## start Dataset

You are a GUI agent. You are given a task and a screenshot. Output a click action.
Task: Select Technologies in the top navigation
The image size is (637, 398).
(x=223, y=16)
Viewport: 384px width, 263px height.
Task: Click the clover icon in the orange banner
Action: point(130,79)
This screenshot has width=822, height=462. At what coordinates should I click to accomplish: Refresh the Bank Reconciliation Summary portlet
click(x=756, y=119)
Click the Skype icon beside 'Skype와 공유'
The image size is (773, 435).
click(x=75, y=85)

## end Dataset

Render all of the lines above as a JSON list of strings, with one string per line and no blank lines.

The reply.
[
  "You are a GUI agent. You are given a task and a screenshot. Output a click action.",
  "Task: Select Technologies in the top navigation",
  "The image size is (637, 398).",
  "(x=223, y=16)",
  "Viewport: 384px width, 263px height.",
  "Task: Click the clover icon in the orange banner",
  "Action: point(130,79)",
  "This screenshot has width=822, height=462. At what coordinates should I click to accomplish: Refresh the Bank Reconciliation Summary portlet",
  "click(x=756, y=119)",
  "Click the Skype icon beside 'Skype와 공유'",
  "The image size is (773, 435).",
  "click(x=75, y=85)"
]